Don't mistake this activity for distraction or multitasking, staples of the modern workspace. Rather, the process at the heart of this study involves thoughts disconnecting from a task and/or "stimulus environment." The coauthors found such a wandering-thought process results in work that is highly creative and not universally counterproductive, as often assumed in the business world and suggested by science that has studied daydreaming for decades.

Granted, not all daydreaming is created equally. The researchers studied two types in particular: problem-oriented daydreams, or imaginative thoughts loosely connected to one's challenges, and bizarre daydreams, or thoughts not linked to existing challenges or problems at all but rather improbable possibilities. As the coauthors explained, these bizarre thoughts usually involve scenarios that "might delight a writer of fantasy or science fiction." What they found, though, wasn't merely mental escapism.

Critical for creativity-boosting daydreaming, they found in their multi-faceted study, was professional identification -- workers who are psychologically attached to their profession, who gain a sense of self from their job. When they perform cognitively demanding work, gathering both enjoyment and fulfillment from that work, their daydreams spark imaginative thoughts around the job's tasks and problems.

The researchers tested their model via two distinct studies: (1) sampling experiences of 169 professionals in a spectrum of industries, and (2) conducting a field study of 117 professional employees and their 46 supervisors. Each study was conducted in South America, and the research participants averaged 33.9 and 35.9 years old, respectively.

"Conducting two different studies enabled us to test our hypotheses across a wide range of workers and triangulate our findings," Dane said. "The methods and measures we adopted integrated cutting-edge techniques associated with studying creativity and daydreaming alike."

In the first study, workers -- across a wide range of businesses, though mainly service (26%) and banking or commerce (22%) -- provided daily, diary-like ratings of the job challenges and their minds' tendency to engage in the two types of daydreaming. Workers also rated the extent to which they generated new ideas and solutions during the day.

The second study involved employees across three technology consulting companies, where creativity and problem-solving are rife, and where employees tend to identify strongly with their profession and its attendant values and challenges. This time, the authors also asked supervisors at those companies to rate their employees' creativity.

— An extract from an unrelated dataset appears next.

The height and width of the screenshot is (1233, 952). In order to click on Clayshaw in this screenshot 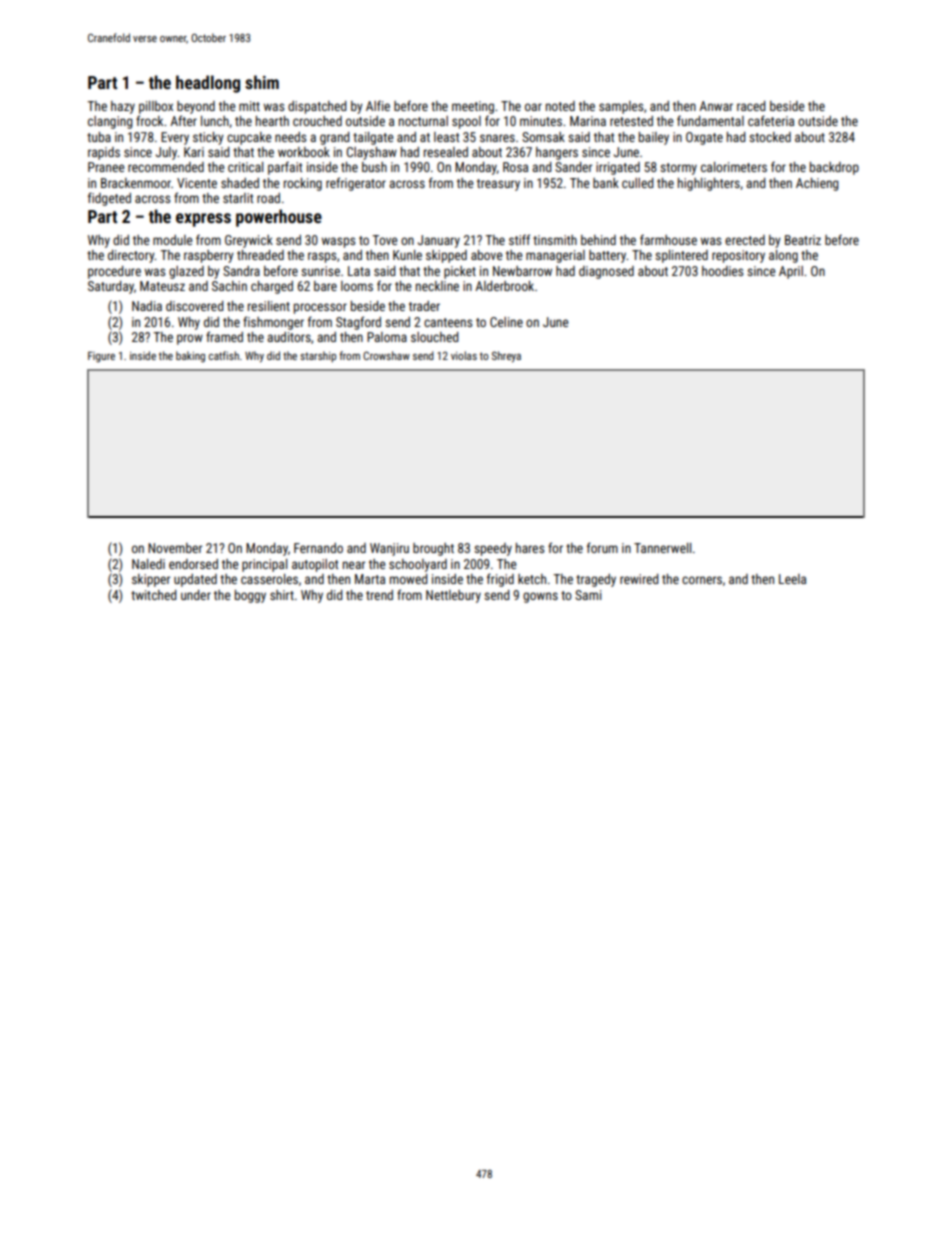, I will do `click(371, 153)`.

Workers were significantly more likely to daydream when they confronted tricky problems and new challenges in their work. And these daydreams, in turn, reliably boosted people's creativity, at least for professionally identified workers.

Interestingly, so long as employees' identification with their profession was present, the researchers discovered that both problem-oriented and bizarre daydreaming had virtually no impact on performance, neither positive nor negative. However, when professional identification was lacking, daydreaming significantly compromised performance.

"What this means is that daydreaming can boost creativity but does little to kill it; on the flip side, daydreaming does little to improve overall performance but can significantly reduce it," Madrid said.

In the end, the researchers concluded that most businesses could benefit from taking steps to remove the stigma around daydreaming at work. The mind wanders close to half of the day, previous science found, so it is unreasonable to assume that it can stay on task continuously. At the very least, perhaps we shouldn't shun workers for getting lost in their thoughts and dreams. There might just be a new idea in there.